# Instructions to follow
Lines that include the string "computer" are the ones to copy from the entries below.

# Material for the task
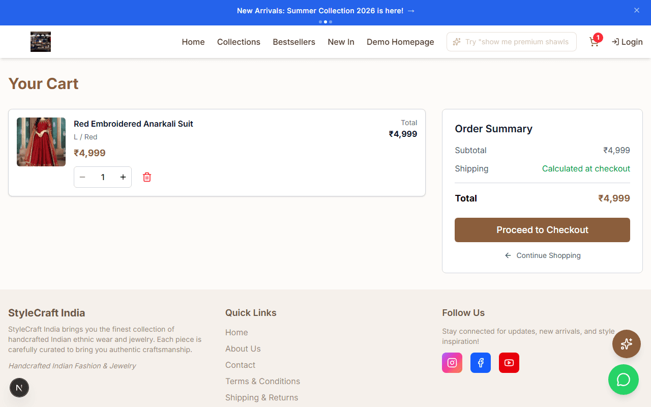Open the Instagram social icon

click(x=452, y=362)
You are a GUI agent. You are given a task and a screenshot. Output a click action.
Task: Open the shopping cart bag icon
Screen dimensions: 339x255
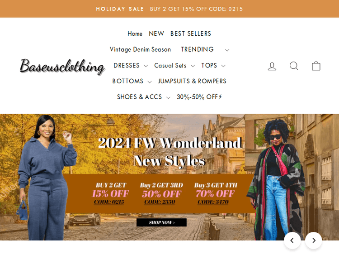coord(316,66)
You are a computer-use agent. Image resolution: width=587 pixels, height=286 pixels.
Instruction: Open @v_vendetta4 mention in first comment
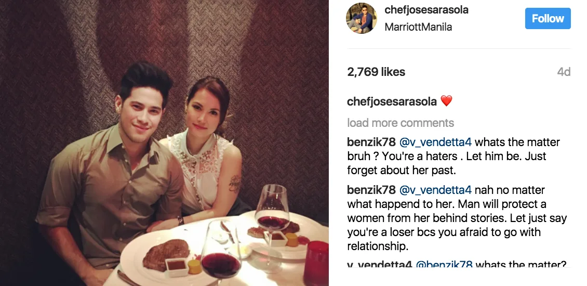click(435, 142)
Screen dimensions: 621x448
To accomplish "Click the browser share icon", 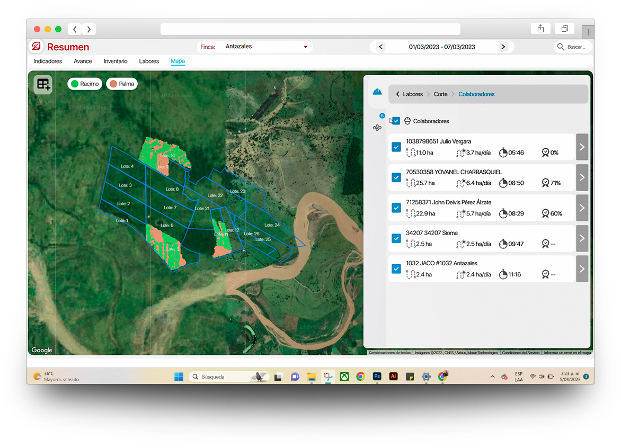I will pyautogui.click(x=540, y=29).
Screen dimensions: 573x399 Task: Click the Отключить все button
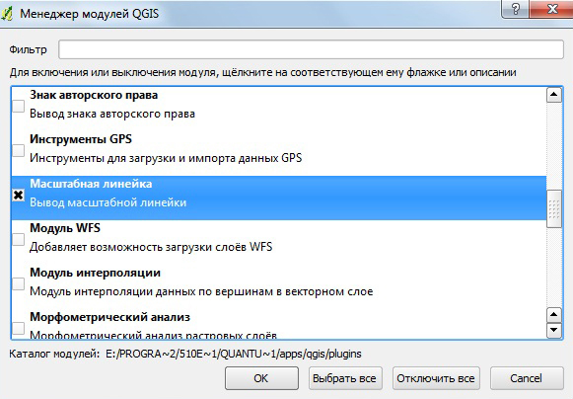pos(436,378)
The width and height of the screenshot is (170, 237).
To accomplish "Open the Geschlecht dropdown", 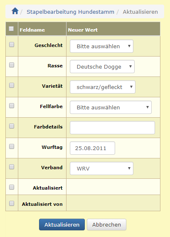I will [101, 46].
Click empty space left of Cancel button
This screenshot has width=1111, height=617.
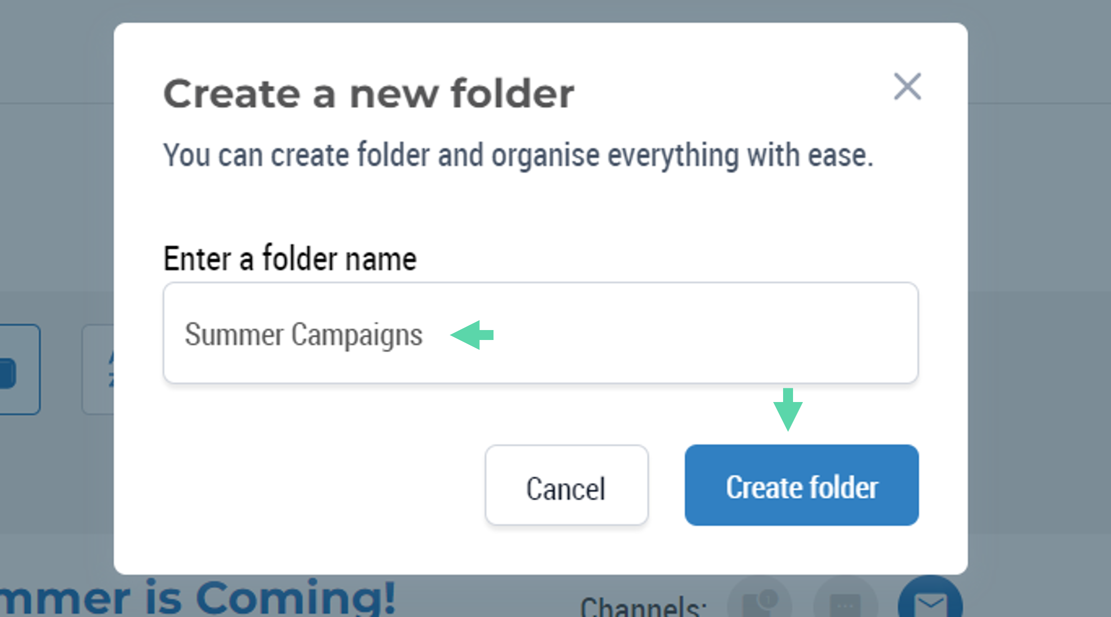[x=322, y=485]
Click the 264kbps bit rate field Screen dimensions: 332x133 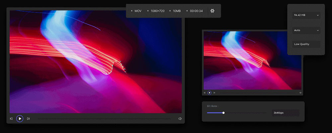(285, 113)
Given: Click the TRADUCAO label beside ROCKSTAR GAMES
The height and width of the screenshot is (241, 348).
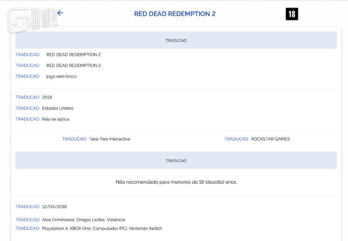Looking at the screenshot, I should pos(237,139).
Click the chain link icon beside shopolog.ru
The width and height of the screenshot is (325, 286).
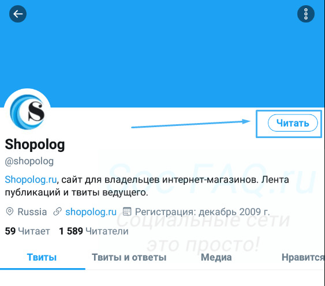tap(57, 211)
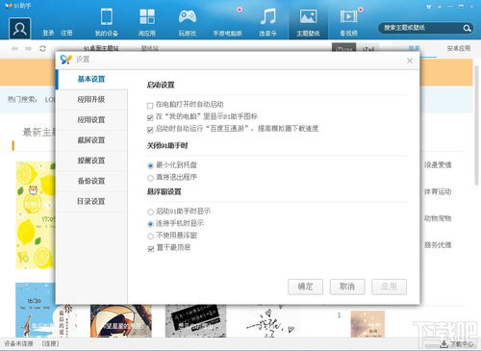Select the 直接退出程序 radio option
The image size is (481, 351).
click(150, 178)
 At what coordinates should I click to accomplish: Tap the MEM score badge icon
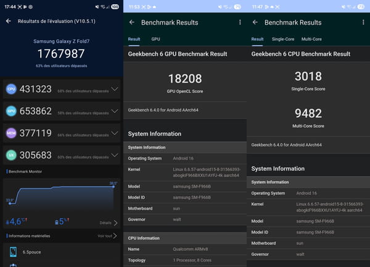(11, 133)
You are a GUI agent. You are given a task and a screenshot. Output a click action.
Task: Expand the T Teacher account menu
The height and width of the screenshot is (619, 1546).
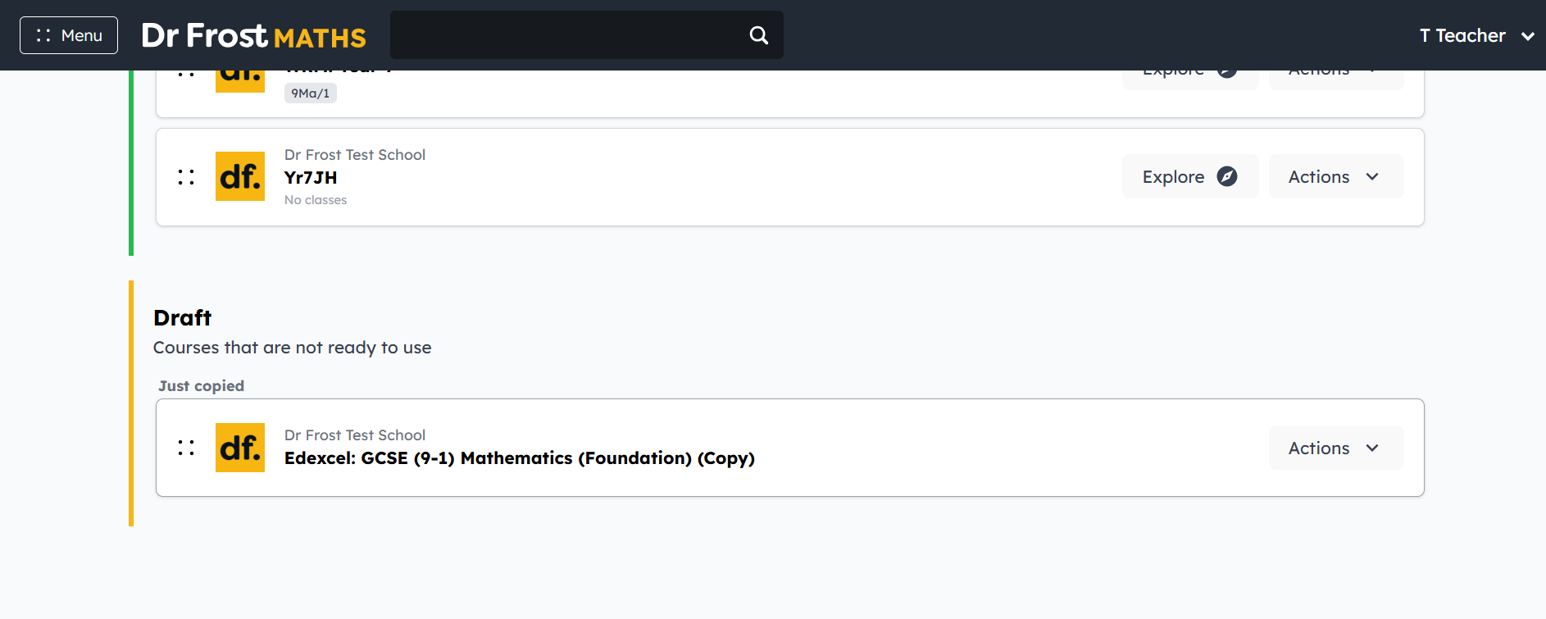1477,35
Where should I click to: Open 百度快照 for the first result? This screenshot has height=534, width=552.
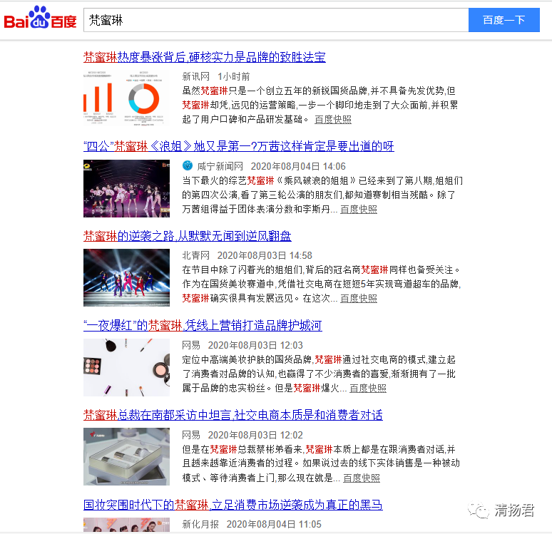tap(333, 120)
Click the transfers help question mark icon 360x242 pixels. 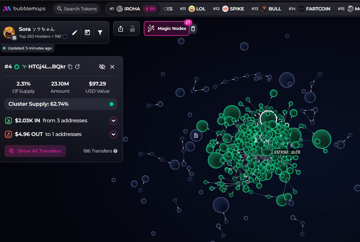[x=115, y=151]
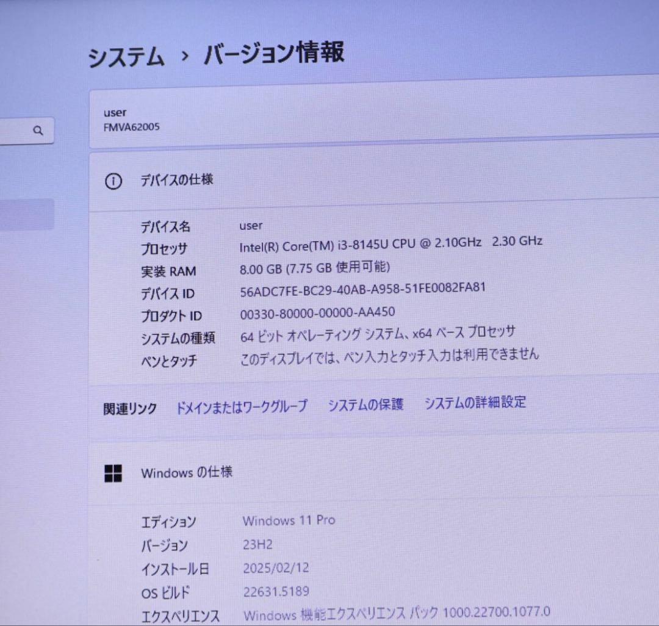Click the Windows logo icon
Image resolution: width=659 pixels, height=626 pixels.
tap(113, 473)
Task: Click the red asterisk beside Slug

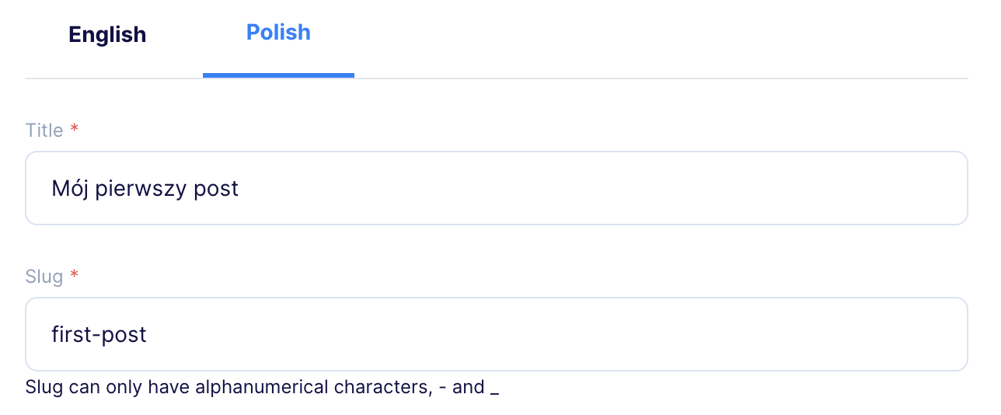Action: 75,275
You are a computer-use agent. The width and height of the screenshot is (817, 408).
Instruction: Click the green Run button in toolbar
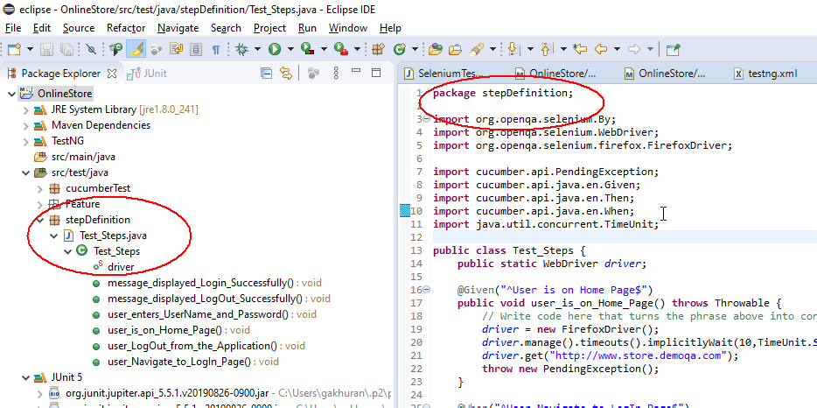click(275, 50)
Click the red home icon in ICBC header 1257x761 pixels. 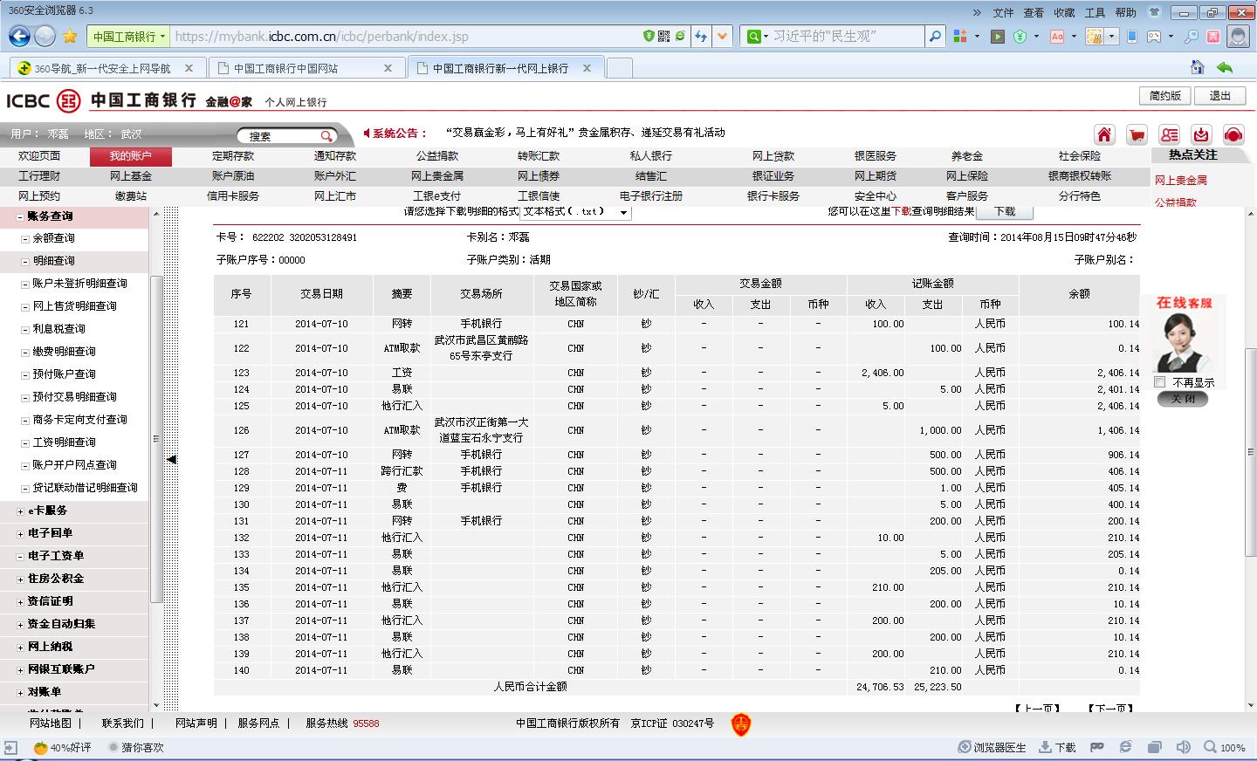(1104, 134)
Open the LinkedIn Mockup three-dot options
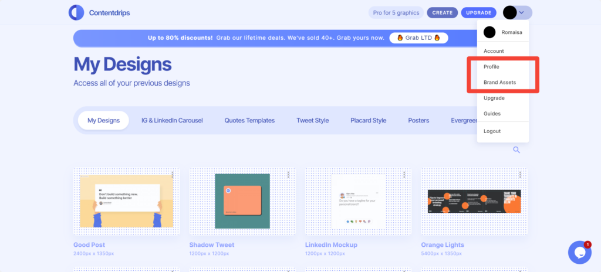The image size is (601, 272). coord(405,175)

# Response to the exercise
You are a computer-use agent. Image resolution: width=587 pixels, height=286 pixels.
You are a computer-use agent. The width and height of the screenshot is (817, 408).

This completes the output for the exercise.